• AIM OF THE EXERCISE: Output the line that contains "Screen dimensions: 260x265" and each line after it in the listing, exactly as they appear, through the very last line.

• PROVIDED RECORDS:
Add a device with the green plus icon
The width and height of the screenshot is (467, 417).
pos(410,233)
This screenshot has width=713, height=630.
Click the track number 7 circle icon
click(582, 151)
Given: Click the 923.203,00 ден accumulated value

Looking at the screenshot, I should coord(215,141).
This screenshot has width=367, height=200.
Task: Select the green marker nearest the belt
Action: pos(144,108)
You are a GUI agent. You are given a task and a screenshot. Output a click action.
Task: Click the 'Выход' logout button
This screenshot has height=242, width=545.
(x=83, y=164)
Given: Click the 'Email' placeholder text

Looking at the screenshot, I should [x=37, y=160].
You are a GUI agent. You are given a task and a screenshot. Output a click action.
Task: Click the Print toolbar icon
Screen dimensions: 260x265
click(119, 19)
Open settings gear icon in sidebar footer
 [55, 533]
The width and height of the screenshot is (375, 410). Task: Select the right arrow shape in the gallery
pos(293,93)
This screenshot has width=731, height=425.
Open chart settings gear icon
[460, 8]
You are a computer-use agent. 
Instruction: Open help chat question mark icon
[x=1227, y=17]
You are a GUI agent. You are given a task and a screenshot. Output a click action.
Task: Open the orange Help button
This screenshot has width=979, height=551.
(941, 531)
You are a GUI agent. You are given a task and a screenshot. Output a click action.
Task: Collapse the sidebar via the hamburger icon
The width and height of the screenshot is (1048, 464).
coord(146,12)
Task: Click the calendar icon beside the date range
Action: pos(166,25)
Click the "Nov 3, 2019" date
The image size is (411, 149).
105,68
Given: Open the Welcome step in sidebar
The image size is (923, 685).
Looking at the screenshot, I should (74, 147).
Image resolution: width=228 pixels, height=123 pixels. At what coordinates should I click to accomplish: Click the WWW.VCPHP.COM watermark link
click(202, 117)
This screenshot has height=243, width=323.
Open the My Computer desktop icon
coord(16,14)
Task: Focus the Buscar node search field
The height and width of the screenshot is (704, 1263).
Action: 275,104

• YOUR SOLUTION:
Screen dimensions: 260x265
click(119, 19)
Open settings gear icon in sidebar footer
 [55, 533]
The width and height of the screenshot is (375, 410). Task: Select the right arrow shape in the gallery
pos(293,93)
This screenshot has width=731, height=425.
Open chart settings gear icon
[460, 8]
You are a computer-use agent. 
Instruction: Open help chat question mark icon
[x=1227, y=17]
You are a GUI agent. You are given a task and a screenshot. Output a click action.
Task: Open the orange Help button
This screenshot has width=979, height=551.
(941, 531)
You are a GUI agent. You are given a task and a screenshot. Output a click action.
Task: Collapse the sidebar via the hamburger icon
The width and height of the screenshot is (1048, 464).
coord(146,12)
Task: Click the calendar icon beside the date range
Action: pos(166,25)
Click the "Nov 3, 2019" date
The image size is (411, 149).
105,68
Given: Open the Welcome step in sidebar
The image size is (923, 685).
Looking at the screenshot, I should (74, 147).
Image resolution: width=228 pixels, height=123 pixels. At what coordinates should I click to accomplish: Click the WWW.VCPHP.COM watermark link
click(202, 117)
This screenshot has height=243, width=323.
Open the My Computer desktop icon
coord(16,14)
Task: Focus the Buscar node search field
The height and width of the screenshot is (704, 1263).
Action: 275,104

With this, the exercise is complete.